Probably since the days of the first schoolhouse, teachers and administrators have been reprimanding some children for making obscene gestures, using foul language, or ridiculing classmates. When reprimanding children for such misbehavior these days, however, I am often told by the children that they see ``nothing wrong'' with their words or gestures.

I cannot help but wonder how much of this ``nothing wrong'' attitude springs from the growing numbers of children who view TV sitcoms or rented VCR movies alone at home, without supervision, or who attend movie theaters unaccompanied by adults.

These media messages, I suspect, may also account, at least partially, for why I am witnessing such poor language and behavior in much younger children than was true just a decade ago.

Nowadays, children regularly see their ``heroes'' and ``role models'' shouting obscenities and responding to criticism with ``off-color'' ridicule or with obscene gestures.

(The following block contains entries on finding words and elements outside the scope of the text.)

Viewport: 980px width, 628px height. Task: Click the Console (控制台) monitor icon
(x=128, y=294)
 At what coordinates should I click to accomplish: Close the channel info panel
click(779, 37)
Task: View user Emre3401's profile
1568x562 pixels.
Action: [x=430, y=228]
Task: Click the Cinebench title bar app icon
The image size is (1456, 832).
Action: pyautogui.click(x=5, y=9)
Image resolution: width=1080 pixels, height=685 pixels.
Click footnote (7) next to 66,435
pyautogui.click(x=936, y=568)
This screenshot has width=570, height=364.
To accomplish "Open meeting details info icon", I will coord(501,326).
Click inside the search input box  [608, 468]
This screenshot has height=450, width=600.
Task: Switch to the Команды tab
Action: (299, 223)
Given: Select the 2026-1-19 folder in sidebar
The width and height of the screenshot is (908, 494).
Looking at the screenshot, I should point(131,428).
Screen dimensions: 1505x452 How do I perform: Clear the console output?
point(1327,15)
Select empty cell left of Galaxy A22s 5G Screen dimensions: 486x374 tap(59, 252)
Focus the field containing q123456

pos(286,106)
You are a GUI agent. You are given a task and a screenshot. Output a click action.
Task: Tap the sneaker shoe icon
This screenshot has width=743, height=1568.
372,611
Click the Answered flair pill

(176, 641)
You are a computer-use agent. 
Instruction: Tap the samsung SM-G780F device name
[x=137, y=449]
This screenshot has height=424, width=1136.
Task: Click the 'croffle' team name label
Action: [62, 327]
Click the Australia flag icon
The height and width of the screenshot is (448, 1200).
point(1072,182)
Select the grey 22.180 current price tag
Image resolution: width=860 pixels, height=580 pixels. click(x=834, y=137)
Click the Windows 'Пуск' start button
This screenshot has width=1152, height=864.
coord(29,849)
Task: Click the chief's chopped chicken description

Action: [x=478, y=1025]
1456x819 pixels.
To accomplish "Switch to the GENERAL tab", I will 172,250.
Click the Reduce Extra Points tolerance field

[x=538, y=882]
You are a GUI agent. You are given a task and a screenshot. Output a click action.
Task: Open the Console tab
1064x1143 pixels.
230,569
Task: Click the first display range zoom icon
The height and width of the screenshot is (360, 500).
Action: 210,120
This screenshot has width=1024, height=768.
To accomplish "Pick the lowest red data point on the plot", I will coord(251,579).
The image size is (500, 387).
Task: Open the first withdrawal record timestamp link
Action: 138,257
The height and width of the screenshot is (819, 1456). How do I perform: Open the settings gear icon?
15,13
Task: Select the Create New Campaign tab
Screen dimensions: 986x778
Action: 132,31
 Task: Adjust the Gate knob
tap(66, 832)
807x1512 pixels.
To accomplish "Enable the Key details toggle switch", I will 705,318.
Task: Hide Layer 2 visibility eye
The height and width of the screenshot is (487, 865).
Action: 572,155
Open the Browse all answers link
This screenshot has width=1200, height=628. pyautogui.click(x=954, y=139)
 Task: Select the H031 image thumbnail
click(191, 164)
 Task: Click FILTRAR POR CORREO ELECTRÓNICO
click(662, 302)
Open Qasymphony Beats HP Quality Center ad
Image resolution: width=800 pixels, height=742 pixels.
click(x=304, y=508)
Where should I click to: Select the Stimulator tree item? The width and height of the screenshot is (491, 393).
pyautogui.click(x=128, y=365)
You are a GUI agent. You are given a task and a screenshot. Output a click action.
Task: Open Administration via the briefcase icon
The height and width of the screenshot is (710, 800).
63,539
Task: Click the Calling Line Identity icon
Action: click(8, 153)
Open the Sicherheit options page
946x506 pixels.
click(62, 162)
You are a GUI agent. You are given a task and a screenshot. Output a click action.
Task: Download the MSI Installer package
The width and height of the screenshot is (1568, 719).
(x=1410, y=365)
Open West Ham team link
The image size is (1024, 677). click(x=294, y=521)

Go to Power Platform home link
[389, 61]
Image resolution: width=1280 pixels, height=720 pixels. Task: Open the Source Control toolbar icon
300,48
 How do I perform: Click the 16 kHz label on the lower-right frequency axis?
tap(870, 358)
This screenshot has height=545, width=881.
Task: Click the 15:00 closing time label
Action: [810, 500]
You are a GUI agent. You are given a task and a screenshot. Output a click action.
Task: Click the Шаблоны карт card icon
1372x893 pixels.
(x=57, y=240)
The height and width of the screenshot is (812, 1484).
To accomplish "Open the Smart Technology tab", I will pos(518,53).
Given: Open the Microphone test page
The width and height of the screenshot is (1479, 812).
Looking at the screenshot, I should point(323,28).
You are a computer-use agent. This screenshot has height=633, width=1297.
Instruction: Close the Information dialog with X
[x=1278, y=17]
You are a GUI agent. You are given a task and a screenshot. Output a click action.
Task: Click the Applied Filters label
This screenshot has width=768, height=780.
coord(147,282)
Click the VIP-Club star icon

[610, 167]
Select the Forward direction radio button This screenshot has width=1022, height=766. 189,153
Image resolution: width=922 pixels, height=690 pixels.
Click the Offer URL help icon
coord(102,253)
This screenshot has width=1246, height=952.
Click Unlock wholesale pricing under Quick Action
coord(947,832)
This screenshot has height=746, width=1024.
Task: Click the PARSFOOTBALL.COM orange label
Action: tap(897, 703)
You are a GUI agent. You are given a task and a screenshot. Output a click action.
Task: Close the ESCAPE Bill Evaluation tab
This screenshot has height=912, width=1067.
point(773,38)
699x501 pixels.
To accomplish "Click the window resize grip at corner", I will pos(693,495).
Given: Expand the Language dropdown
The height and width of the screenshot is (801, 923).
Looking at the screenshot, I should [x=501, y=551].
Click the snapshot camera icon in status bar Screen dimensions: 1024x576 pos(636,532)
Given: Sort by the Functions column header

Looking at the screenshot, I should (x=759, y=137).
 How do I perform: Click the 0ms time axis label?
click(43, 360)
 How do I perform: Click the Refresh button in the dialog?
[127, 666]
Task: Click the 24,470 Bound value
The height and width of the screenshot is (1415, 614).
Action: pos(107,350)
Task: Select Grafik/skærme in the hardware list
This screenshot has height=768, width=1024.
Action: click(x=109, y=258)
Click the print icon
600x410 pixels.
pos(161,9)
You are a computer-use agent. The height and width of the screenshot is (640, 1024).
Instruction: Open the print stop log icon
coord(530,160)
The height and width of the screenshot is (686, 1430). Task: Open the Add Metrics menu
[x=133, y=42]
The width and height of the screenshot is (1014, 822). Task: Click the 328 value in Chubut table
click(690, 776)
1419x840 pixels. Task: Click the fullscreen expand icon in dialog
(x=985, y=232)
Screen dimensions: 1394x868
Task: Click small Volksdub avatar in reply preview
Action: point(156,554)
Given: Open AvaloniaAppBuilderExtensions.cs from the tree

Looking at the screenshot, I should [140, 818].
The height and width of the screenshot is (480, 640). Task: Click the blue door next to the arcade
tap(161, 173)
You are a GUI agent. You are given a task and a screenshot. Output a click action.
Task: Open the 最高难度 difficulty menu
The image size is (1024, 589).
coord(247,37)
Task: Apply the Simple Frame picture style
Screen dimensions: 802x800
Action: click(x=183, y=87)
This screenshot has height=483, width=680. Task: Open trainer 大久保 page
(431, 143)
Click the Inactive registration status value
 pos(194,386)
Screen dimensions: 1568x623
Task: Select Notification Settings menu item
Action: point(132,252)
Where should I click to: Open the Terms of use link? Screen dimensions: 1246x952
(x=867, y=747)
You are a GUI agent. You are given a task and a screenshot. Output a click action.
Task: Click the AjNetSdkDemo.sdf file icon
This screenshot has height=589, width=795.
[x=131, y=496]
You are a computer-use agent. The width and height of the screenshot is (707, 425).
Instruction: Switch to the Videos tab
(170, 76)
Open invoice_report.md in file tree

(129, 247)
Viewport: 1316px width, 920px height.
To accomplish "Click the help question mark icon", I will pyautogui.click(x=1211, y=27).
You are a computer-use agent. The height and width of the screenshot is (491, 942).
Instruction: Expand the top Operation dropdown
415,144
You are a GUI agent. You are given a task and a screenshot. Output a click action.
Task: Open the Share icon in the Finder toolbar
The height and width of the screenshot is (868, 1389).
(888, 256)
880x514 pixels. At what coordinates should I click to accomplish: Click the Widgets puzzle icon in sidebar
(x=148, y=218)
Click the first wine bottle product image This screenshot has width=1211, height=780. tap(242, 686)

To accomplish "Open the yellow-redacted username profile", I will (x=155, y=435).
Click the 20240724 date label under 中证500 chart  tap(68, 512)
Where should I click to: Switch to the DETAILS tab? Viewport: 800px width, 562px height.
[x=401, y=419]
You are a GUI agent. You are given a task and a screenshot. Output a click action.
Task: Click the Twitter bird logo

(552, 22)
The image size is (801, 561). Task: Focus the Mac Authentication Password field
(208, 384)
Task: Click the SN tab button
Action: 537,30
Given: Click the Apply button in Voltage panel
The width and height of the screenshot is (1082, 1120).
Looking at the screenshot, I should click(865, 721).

Listening to the voices on television sitcom soundtracks howl with laughter at sarcastic, put-down comments, noticing theater audiences chuckle at obscene gestures or off-color remarks, impressionable children quickly surmise that such behavior is socially acceptable. As they watch movies loaded with violent or abusive language, unaccompanied by a parent or other trusted adult, children may become confused.

Schools alone cannot combat these media messages. Parents simply have to exercise more responsibility when it comes to their children's television-viewing and movie-going habits. Foul language, harsh sarcasm, and violence are increasingly becoming the norm in the fantasy world of motion pictures and, to a growing degree, in the world of television.

In movies and television sitcoms, the smart-alecky, wise cracking character is often the one who gets the most laughs and attention, often the hero or the one who comes out on top.

Unsupervised children taking in these images often mirror what they see, perhaps because they assume that such behavior is not only socially acceptable but likely to result in greater popularity among their peers.

Until mothers and fathers supervise their children more closely, young boys and girls will continue to emulate in school the undesirable behavior they see on television sets and movie screens. And I will continue to have to deal with the effects in my office.